**Excerpt**
Sofia Franzén is a master student in philosophy at the Uppsala university and also studies existential philosophy, psychology and dialogue at the Södertörn University in Stockholm (Sweden). She is a member of the swedish association for philosophical practice, SSFP, and is leading philosophical dialogue at Philosophy cafés. She also teaches philosophy in a secondary school. Member since November 2019.
Zoran Kojcic, PhD, is a philosopher and author living in Croatia. He has worked as a school teacher and philosophical counsellor and practitioner since 2011. Zoran works as a coordinator on several international projects regarding ethics, philosophical practice and dialogue practices. He received his PhD in philosophy at Sofia University in Bulgaria, with the thesis on performance oriented philosophical counselling. Member since November 2019.
Angelos Sofocleous is a PhD researcher in Philosophy at the University of York (UK). His research focuses on the phenomenology of depression. He explores how interpersonal relations are altered in depression and how the depressed individual encounters possibilities in the world as possibilities-for-others, not as possibilities-for-her, in this way becoming a spectator towards the world and other people. He is currently leading a research group by York Student Think Tank, titled Mental Health and University, aiming to identify why mental health issues arise at a university-level and how they can be resolved. Member since November 2019.
Dr Miray Yazgan teaches ethics, applied philosophy, Chinese philosophy and Indian philosophy at Istanbul University in Turkey. She has published two books: Ancient Chinese Philosophy and Science of Logic and Ancient-Medieval Indian Philosophy and Science of Logic. She is interested in applying the knowledge and methodology of Far East Philosophy to Philosophical Counseling. Member since November 2019.

**Exercise set**
1. Answer these questions from the member bios:
(a) Where did Zoran Kojcic receive his PhD?
(b) What is the focus of Angelos Sofocleous's research?
(c) Which two books has Miray Yazgan published?
2. Write the next part of the member bios, starting after the last one shown.

**Record excerpts**
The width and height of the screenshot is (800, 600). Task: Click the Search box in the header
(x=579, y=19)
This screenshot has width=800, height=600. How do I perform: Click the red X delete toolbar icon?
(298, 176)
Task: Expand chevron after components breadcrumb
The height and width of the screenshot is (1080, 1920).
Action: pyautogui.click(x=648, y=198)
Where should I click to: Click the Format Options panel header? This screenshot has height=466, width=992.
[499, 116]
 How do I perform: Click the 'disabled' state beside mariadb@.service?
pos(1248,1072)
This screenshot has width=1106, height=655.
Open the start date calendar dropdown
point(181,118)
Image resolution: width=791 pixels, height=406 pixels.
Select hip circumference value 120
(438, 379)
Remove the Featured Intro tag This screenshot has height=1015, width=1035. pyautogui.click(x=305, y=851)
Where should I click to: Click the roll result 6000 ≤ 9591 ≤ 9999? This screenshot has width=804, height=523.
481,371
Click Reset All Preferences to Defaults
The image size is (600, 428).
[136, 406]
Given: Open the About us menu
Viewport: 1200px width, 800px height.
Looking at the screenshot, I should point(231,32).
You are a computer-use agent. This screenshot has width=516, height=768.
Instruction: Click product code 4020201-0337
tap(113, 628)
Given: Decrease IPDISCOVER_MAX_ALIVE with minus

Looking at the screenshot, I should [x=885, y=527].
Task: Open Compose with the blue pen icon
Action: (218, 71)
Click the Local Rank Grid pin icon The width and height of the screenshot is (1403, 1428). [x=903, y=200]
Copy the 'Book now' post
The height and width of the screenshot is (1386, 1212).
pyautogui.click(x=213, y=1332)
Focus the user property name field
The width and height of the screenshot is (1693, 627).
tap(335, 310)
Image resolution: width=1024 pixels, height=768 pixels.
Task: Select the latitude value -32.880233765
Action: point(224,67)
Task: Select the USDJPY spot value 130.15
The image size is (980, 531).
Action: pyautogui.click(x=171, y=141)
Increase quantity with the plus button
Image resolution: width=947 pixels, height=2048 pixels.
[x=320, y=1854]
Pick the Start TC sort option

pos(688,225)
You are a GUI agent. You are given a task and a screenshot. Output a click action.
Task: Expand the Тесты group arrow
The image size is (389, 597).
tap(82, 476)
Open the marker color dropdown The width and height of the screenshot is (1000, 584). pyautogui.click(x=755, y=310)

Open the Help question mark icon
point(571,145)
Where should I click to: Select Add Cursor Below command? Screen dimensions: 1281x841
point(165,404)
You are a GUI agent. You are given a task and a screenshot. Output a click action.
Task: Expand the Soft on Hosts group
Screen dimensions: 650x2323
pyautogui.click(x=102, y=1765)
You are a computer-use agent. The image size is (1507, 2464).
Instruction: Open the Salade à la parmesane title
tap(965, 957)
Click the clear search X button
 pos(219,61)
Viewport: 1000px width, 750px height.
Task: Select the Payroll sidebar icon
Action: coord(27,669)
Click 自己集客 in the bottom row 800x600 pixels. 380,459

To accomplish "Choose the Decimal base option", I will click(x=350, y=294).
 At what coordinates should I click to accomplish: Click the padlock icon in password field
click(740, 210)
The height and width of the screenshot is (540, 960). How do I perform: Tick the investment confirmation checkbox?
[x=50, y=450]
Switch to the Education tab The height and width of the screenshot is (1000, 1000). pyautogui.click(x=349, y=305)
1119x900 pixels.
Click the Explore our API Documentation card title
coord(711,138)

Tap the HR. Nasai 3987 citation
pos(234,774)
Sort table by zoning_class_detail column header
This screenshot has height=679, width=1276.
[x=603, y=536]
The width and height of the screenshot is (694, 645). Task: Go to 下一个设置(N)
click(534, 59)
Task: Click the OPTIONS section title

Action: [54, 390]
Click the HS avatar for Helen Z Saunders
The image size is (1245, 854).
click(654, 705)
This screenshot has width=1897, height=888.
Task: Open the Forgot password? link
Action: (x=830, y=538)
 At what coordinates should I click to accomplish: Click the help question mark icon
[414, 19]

**Solved problems**
1.
(a) Sofia University in Bulgaria
(b) The phenomenology of depression
(c) Ancient Chinese Philosophy and Science of Logic, and Ancient-Medieval Indian Philosophy and Science of Logic

2.
Liza Haglund, Phd, is a Senior Lecturer in Education at Södertörn University in Stockholm (Sweden). Haglund has managed several “philosophy with children” projects since the middle of the 90s. Her philosophy books for children and teenagers have been translated into Arabic, Korean, German and Persian. She is a member of the board for Filosofiska, a non-for-profit organisation that runs one primary school, two pre-schools in Sweden with philosophy as the core tonality, and a school for children in need in Nepal.
International Ph.D. in Political Philosophy at the University of Castilla-La Mancha, Toledo, Spain, Gianluca Ronca worked on the philosophy of care from his research topic on moral responsibility and he applied it as an interpretative key to the practice of transitional justice and public reconciliation. He works on human rights norms and has edited the Italian translation of Critical Theory and Human Rights. Gianluca also works as a philosophy teacher in a high school where he takes care of a group of schoolchildren with disabilities stimulating them to problem solving and affectivity in interpersonal relationships.
Andrew Keltner is the Director of the Philosophical Practices Certificate Program and a PhD Researcher in Dublin, Ireland, with the Global Center for Advanced Studies (GCAS), as well as a philosophical practitioner with the Institute of Philosophical Practices in Paris. He is trained in the Socratic method, and has worked with NGO’s, individuals, academic researchers, and has organized philosophical cafes. Andrew earned his MA in Philosophical Counselling and Consultancy from the West University of Timisoara. Member since November 2019.